We describe the epilepsy features and emotion recognition abilities (recognition of basic facial emotions and recognition of emotional prosody) in a patient with Urbach-Wiethe disease with bilateral amygdala calcifications. Our data, supported by ictal video-EEG recording, indicated that our patient suffered from mesial temporal lobe epilepsy. Emotion recognition abilities were compared to those of healthy controls and those of patients with bilateral mesial temporal lobe epilepsy. Our patient showed a selective impairment of the recognition of facial expression of fear, whereas recognition of emotional prosody was preserved, in contrast to bilateral mesial temporal lobe epilepsy patients that presented with deficits in both domains. We also reviewed the literature on epilepsy in Urbach-Wiethe disease (41 patients). Our findings suggest that in Urbach-Wiethe disease, the circumscribed damage of both amygdalae results in a selective dysfunction of fearful face processing, in contrast to bilateral mesial temporal lobe epilepsy patients who present with a widespread and multimodal impairment in the judgement of emotional stimuli.
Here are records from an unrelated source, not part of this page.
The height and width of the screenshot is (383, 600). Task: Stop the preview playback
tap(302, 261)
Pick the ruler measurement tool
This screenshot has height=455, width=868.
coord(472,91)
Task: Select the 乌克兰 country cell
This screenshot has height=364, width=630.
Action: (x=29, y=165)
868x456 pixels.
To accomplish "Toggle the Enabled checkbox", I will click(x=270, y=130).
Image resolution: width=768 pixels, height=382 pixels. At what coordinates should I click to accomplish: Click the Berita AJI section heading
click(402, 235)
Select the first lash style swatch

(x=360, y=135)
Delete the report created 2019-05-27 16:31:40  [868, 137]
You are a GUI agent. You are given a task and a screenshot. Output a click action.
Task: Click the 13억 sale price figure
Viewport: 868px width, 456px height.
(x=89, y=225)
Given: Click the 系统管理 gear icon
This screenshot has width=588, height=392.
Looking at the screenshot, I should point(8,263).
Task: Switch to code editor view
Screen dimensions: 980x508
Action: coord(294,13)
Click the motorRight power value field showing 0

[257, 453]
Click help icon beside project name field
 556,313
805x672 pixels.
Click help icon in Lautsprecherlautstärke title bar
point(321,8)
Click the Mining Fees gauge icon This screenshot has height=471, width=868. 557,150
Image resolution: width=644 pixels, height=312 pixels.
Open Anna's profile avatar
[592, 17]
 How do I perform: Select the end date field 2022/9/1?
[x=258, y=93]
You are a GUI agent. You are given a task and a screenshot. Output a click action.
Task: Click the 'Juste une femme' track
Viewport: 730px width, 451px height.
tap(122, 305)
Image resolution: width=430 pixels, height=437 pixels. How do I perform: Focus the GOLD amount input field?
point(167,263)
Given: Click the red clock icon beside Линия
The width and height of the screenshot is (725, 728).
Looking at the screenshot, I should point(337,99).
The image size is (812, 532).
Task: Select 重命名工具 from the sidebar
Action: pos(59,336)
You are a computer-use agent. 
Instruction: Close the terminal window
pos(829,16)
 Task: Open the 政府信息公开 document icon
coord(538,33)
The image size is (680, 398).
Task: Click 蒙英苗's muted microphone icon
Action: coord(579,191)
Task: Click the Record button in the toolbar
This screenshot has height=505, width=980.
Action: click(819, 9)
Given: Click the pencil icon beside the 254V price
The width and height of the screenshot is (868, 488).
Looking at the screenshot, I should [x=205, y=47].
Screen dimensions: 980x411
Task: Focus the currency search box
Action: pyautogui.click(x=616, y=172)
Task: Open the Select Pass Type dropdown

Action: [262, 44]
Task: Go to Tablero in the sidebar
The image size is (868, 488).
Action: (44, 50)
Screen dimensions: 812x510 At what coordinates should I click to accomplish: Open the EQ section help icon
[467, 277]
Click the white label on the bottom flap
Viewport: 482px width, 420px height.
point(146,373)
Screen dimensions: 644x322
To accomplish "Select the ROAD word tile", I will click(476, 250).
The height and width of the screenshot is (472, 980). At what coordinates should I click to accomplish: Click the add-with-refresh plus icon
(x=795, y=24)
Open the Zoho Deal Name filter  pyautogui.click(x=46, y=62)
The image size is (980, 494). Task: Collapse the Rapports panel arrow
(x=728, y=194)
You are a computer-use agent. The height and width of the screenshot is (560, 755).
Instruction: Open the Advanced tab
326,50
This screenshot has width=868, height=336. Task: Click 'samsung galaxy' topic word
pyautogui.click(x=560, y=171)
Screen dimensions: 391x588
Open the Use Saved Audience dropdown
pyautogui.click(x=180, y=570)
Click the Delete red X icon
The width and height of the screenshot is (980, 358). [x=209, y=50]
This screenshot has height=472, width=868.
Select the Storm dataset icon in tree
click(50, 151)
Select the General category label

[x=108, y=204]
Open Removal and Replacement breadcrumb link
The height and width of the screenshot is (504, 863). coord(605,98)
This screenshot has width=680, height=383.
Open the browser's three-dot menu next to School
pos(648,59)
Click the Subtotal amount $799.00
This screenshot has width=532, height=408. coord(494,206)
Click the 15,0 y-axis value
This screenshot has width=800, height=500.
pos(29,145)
Unimpaired discrimination of fearful prosody after amygdala lesion.

Prosody (i.e. speech melody) is an important cue to infer an interlocutor's emotional state, complementing information from face expression and body posture. Inferring fear from face expression is reported as impaired after amygdala lesions. It remains unclear whether this deficit is specific to face expression, or is a more global fear recognition deficit. Here, we report data from two twins with bilateral amygdala lesions due to Urbach-Wiethe syndrome and show they are unimpaired in a multinomial emotional prosody classification task. In a two-alternative forced choice task, they demonstrate increased ability to discriminate fearful and neutral prosody, the opposite of what would be expected under an hypothesis of a global role for the amygdala in fear recognition. Hence, we provide evidence that the amygdala is not required for recognition of fearful prosody.

Fear and panic in humans with bilateral amygdala damage.

Decades of research have highlighted the amygdala's influential role in fear. We found that inhalation of 35% CO(2) evoked not only fear, but also panic attacks, in three rare patients with bilateral amygdala damage. These results indicate that the amygdala is not required for fear and panic, and make an important distinction between fear triggered by external threats from the environment versus fear triggered internally by CO(2).

Hypervigilance for fear after basolateral amygdala damage in humans.

Recent rodent research has shown that the basolateral amygdala (BLA) inhibits unconditioned, or innate, fear. It is, however, unknown whether the BLA acts in similar ways in humans. In a group of five subjects with a rare genetic syndrome, that is, Urbach-Wiethe disease (UWD), we used a combination of structural and functional neuroimaging, and established focal, bilateral BLA damage, while other amygdala sub-regions are functionally intact. We tested the translational hypothesis that these BLA-damaged UWD-subjects are hypervigilant to facial expressions of fear, which are prototypical innate threat cues in humans. Our data indeed repeatedly confirm fear hypervigilance in these UWD subjects. They show hypervigilant responses to unconsciously presented fearful faces in a modified Stroop task. They attend longer to the eyes of dynamically displayed fearful faces in an eye-tracked emotion recognition task, and in that task recognize facial fear significantly better than control subjects. These findings provide the first direct evidence in humans in support of an inhibitory function of the BLA on the brain's threat vigilance system, which has important implications for the understanding of the amygdala's role in the disorders of fear and anxiety.